What the task requires — After locating the line that contains "The width and", transcribe exactly that line and each one after it until the data ends, skipping pictures.

Screenshot grounding data:
★ ★ ★ ★ ★ ★ ★

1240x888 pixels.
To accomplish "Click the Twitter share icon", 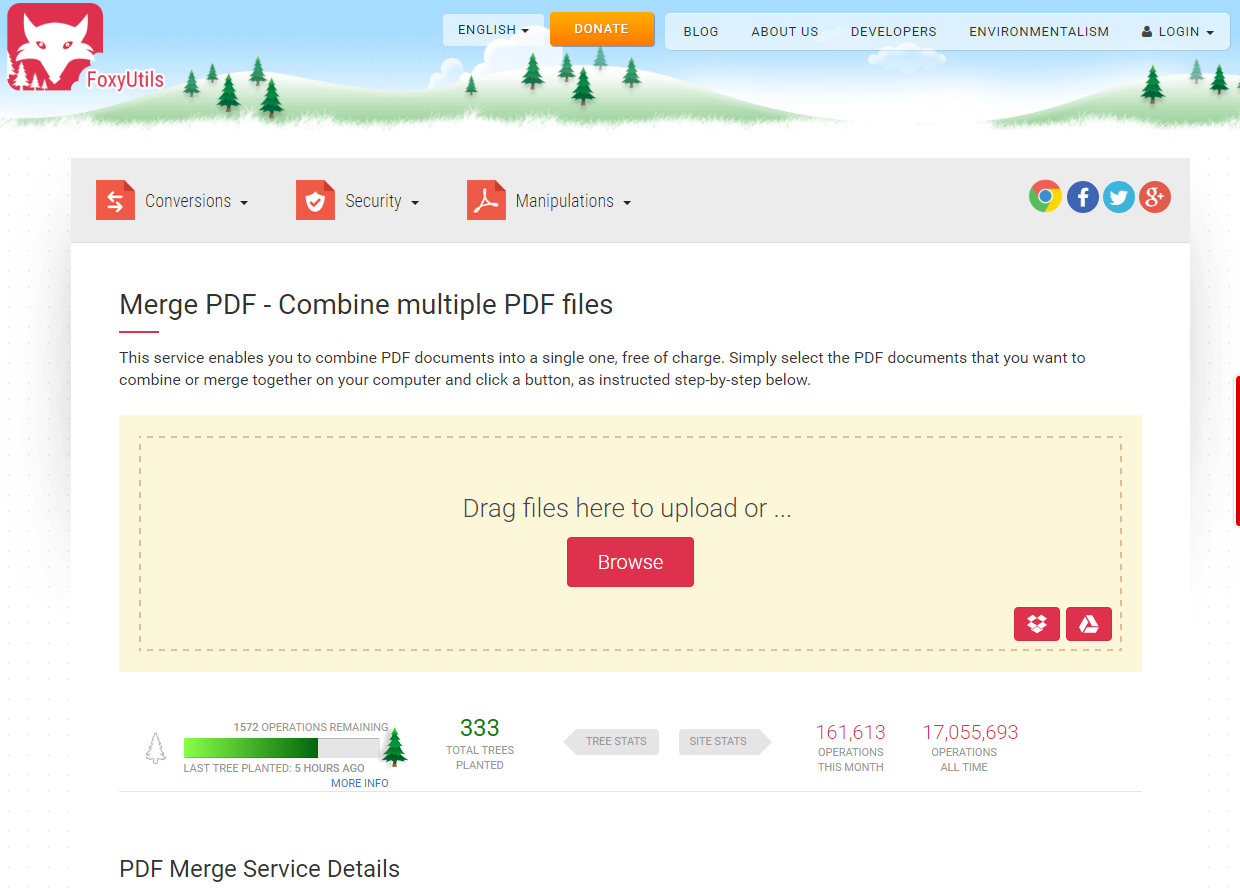I will (x=1118, y=197).
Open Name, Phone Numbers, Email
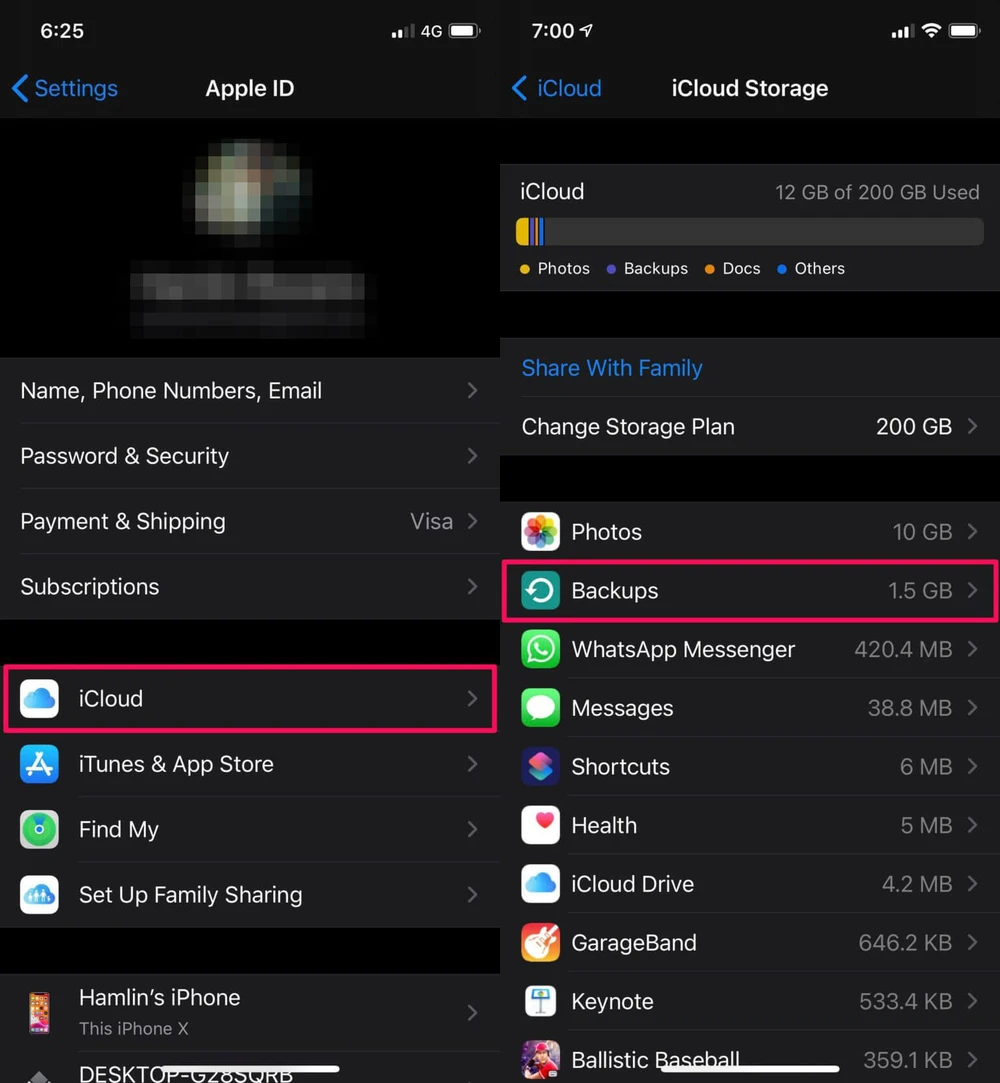Viewport: 1000px width, 1083px height. coord(249,391)
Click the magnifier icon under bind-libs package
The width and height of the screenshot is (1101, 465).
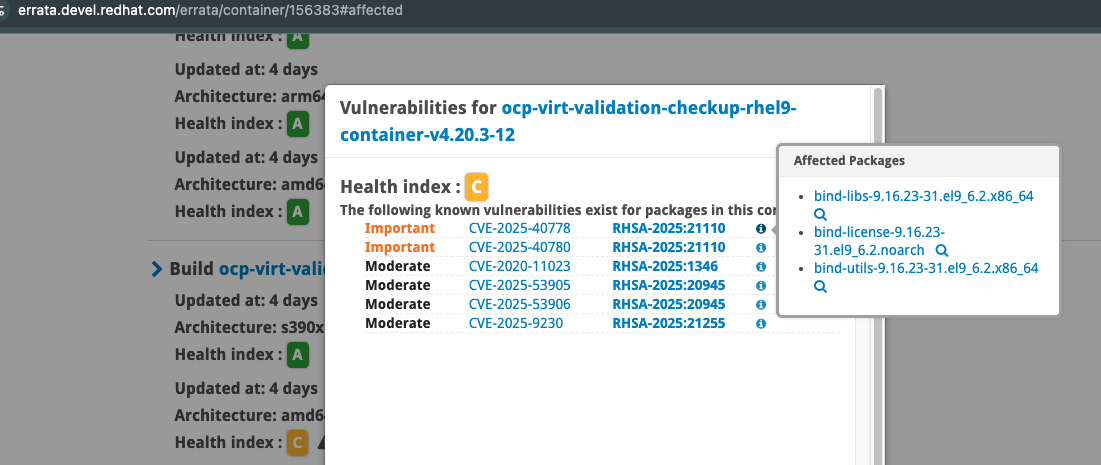(820, 215)
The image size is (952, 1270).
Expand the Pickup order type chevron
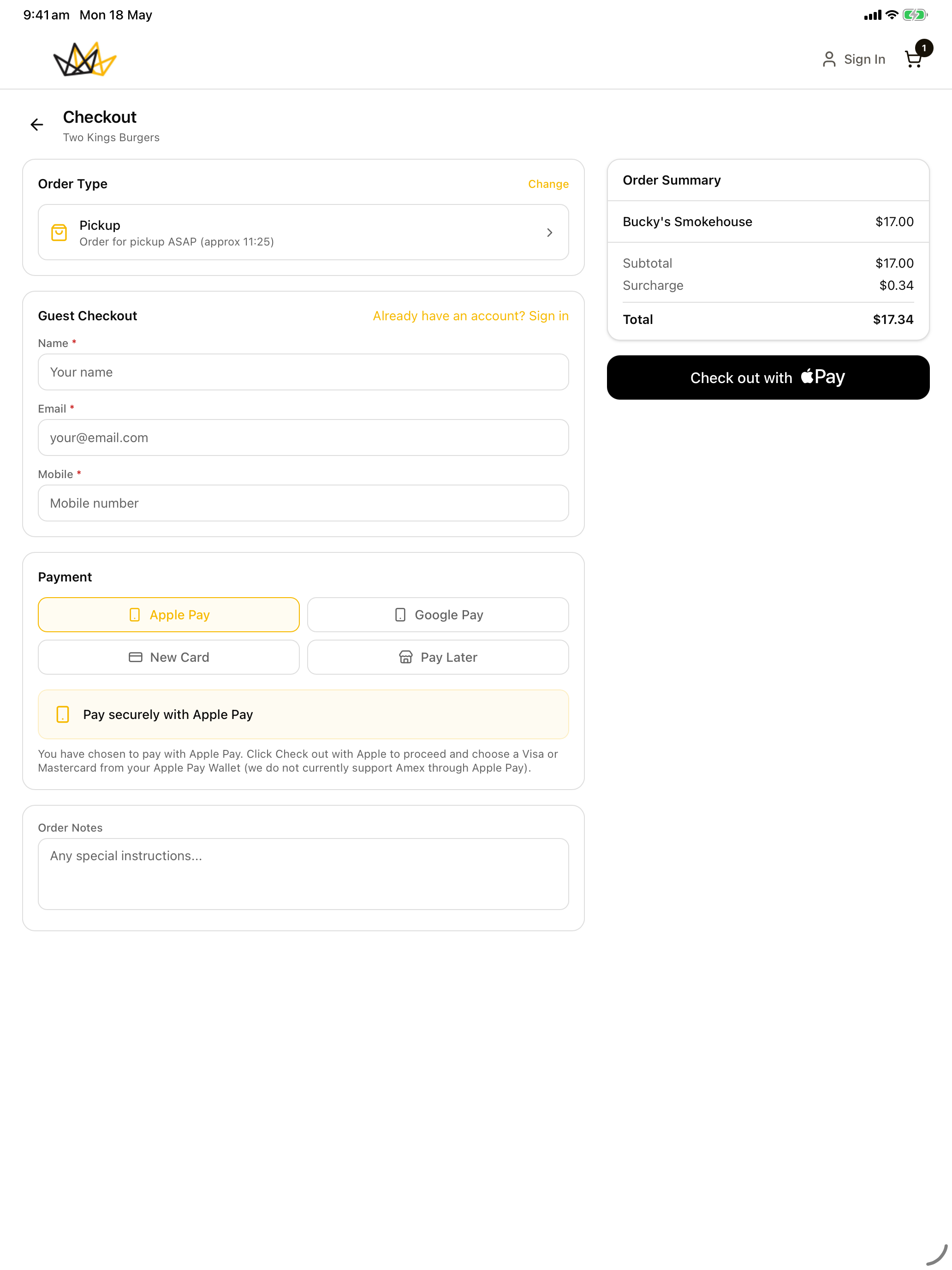[549, 233]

★ ★ ★ ★ ★ ★ ★

Response to this exercise —
The width and height of the screenshot is (1101, 465).
(820, 215)
The image size is (952, 1270).
Expand the Pickup order type chevron
[549, 233]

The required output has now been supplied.